Richard Juan (; : ; born 2 August 1992), also known as Richard Juan and Richard Hwan, is a Chinese Filipino TV personality, actor, host and entrepreneur who was raised in Hong Kong, but later moved back to the Philippines where he was born and holds citizenship to. He first gained popularity through Eat Bulaga! "You're My Foreignoy" and won the Dabarkad's Choice Award.

He was also one of the regular housemates of Pinoy Big Brother: 737.

Life and career

Early life and educational background
Richard Juan was born on August 2, 1992 in the Philippines. Though a permanent Hong Kong resident, Juan still holds Filipino citizenship. When he was only a month old, their family moved to Hong Kong. There, he completed high school education in Island School. Juan then returned to the Philippines to continue his studies and graduated cum laude with a degree in Broadcast Communication at the University of the Philippines, Diliman, Quezon City. Juan is multilingual; aside from his native Cantonese, he is fluent in Filipino, English, Mandarin and Hokkien.

Modelling career
Before he became a TV personality, Juan worked as a part-time model. He started modelling inside the campus for school event posters. Eventually, he had his first modelling stint via Philippine Fashion Week: Spring Summer 2014. Succeeding months saw him walking for several fashion shows including Shangri-la Plaza Mall, Coca-Cola and Adidas. Simultaneously, he also did shoots with newspapers (Philippine Inquirer) and fashion magazines like Candy, Chalk Magazine, Sparkling Magazine, and Garage Magazine. Juan also had his first campaign shoot with SM Youth in early 2014 at Pico de Loro.

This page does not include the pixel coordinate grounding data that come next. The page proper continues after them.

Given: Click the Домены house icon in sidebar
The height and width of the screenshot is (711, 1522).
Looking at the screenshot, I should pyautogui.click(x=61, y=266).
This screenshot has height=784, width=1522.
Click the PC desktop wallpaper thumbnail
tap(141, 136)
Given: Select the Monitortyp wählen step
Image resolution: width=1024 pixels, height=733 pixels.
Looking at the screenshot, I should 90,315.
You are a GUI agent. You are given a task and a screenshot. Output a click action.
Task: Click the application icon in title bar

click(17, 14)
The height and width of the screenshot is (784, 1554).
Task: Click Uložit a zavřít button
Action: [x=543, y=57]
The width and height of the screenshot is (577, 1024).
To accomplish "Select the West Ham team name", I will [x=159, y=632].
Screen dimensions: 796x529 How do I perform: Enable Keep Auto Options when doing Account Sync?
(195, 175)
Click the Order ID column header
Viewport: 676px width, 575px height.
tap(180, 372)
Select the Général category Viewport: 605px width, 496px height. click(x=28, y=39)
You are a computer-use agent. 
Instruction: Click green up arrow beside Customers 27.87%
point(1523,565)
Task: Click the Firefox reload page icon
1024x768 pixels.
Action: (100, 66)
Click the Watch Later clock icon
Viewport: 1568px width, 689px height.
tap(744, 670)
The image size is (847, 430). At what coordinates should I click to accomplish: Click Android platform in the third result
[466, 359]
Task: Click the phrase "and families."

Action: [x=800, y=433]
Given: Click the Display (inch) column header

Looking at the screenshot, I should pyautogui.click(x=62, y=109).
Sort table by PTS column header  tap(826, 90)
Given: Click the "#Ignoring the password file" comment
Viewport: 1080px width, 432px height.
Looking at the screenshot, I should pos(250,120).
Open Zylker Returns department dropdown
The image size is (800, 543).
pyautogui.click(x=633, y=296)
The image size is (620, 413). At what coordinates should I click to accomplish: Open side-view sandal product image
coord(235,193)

In 2013, Juan was part of the Candy magazine's list of Top 20 Candy Cuties where he was ranked as the 14th Candy Cutie. In 2014, he was part of Chalk magazine's Bright Young Manila Campus Hotties and won the UAAP division. In January 2015, he became an ambassador for Smart Telecom and also Systema. In February of the same year, he was officially launched as one of the SM Youth Ambassadors.

Television career: You're My Foreignoy
In January 2014, Eat Bulaga! announced a new segment entitled "You're My Foreignoy" ("Foreignoy" is a portmanteau of "foreigner" and "Pinoy"). It is a contest for foreigners, who are currently living in the Philippines, who claim to have a heart of a true Filipino.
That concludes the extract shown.